Title: Development of novel tropical and spatial repellents

Author
item Bernier, Ulrich

Submitted to: Meeting Abstract
Publication Type: Abstract Only
Publication Acceptance Date: 2/6/2013
Publication Date: N/A
Citation: N/A

Interpretive Summary:

Technical Abstract: The United States Department of Agriculture (USDA) has examined over 30,000 repellents and insecticides for the U.S. military since 1942. In the past few years, sophisticated in silico approaches have been used to model the correlation between a subset of similarly structured chemicals from this archive and link the structures to the experimentally determined repellency. This approach has led to the discovery of new compounds with better repellency.

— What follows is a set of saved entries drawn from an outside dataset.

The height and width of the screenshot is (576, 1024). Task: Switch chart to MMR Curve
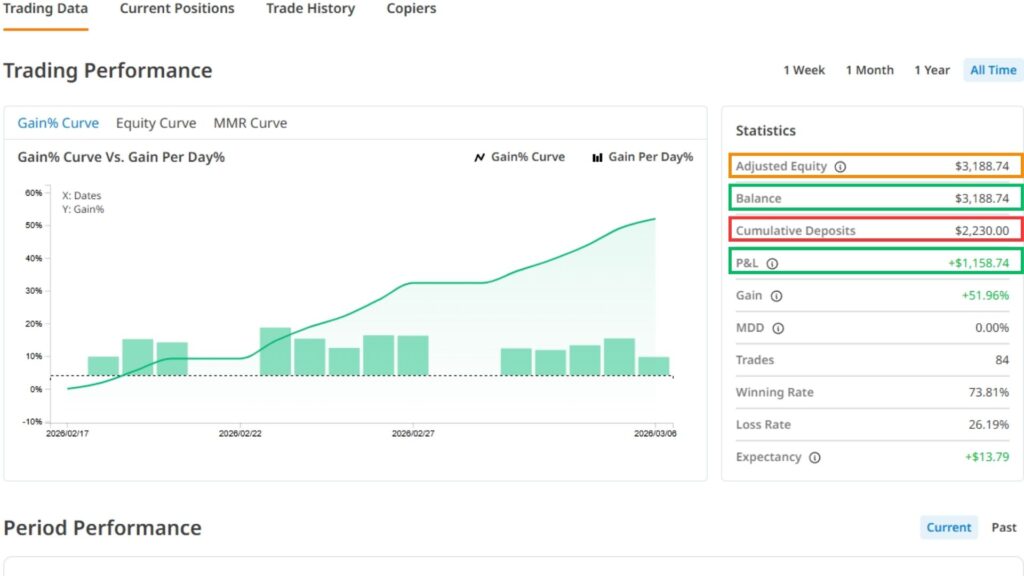[250, 123]
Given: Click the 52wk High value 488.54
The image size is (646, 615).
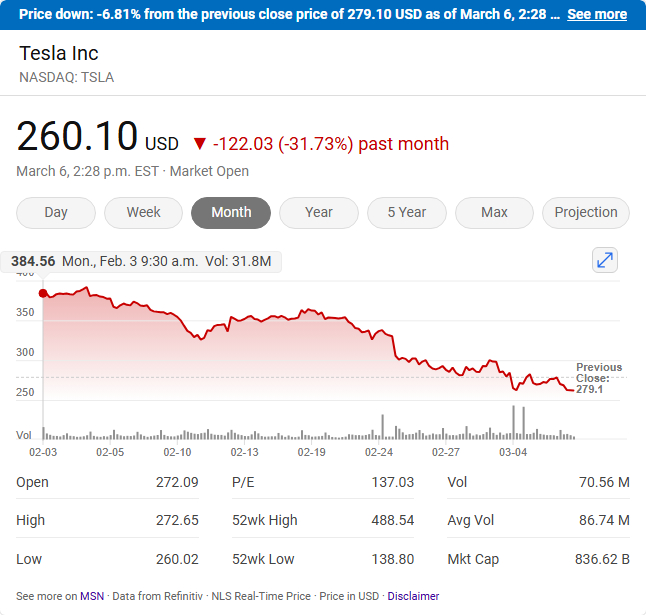Looking at the screenshot, I should point(392,520).
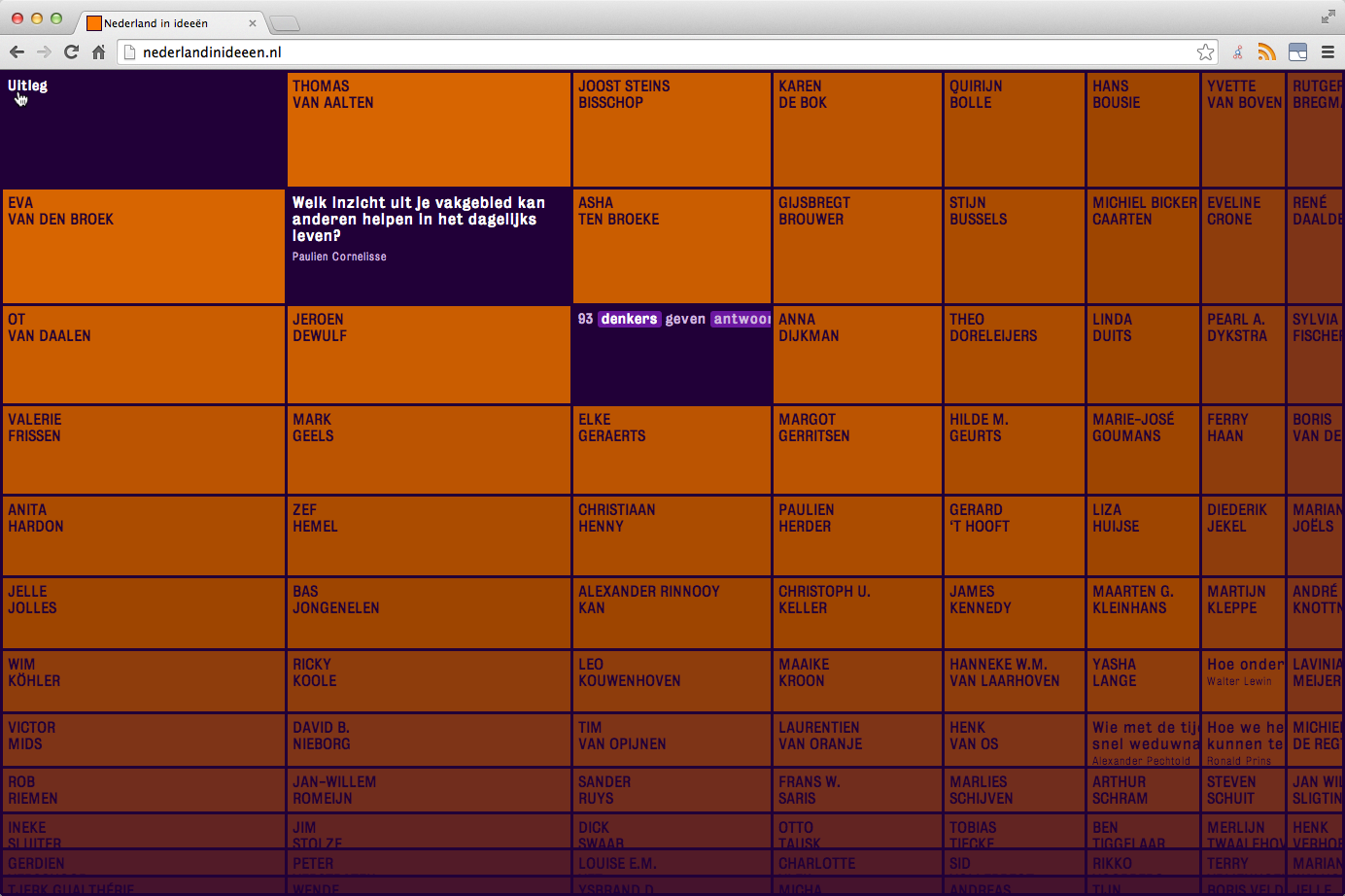Open the Chrome hamburger menu
1345x896 pixels.
[1328, 52]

Repellency is usually measured either in terms of duration, i.e. complete protection time (CPT) or minimum effective dosage (MED). The MED is an estimation of the threshold surface concentration at which a repellent fails or drops below the effective dose for 100% bite prevention (ED100). While the US Environmental Protection Agency (US EPA) requires CPT for registration of repellent products, we primarily assess the MED of compounds rather than the CPT. Collaborative efforts with other USDA laboratories are aimed at developing repellents from natural products. These plant-produced extracts and compounds are usually more volatile than synthetic repellents and therefore will not persist as long on the skin. Because of the volatility of these compounds, they are also good candidates for “spatial repellents” or “inhibitors.” Inhibitor chemicals mask the detection of odors rather than producing repellency which causes insects to move away from the source of the repellent. Some spatial repellent products on the market that contain natural products such as geraniol and linalool; however, none of these cloak (human) hosts as well as a class of nitrogen-containing heterocycles. These compounds offer a non-toxic alternative to personal protection from mosquitoes and other biting arthropods. This presentation will cover the USDA efforts to discover new synthetic and natural product topical repellents, and the discovery of chemicals make hosts invisible to arthropods.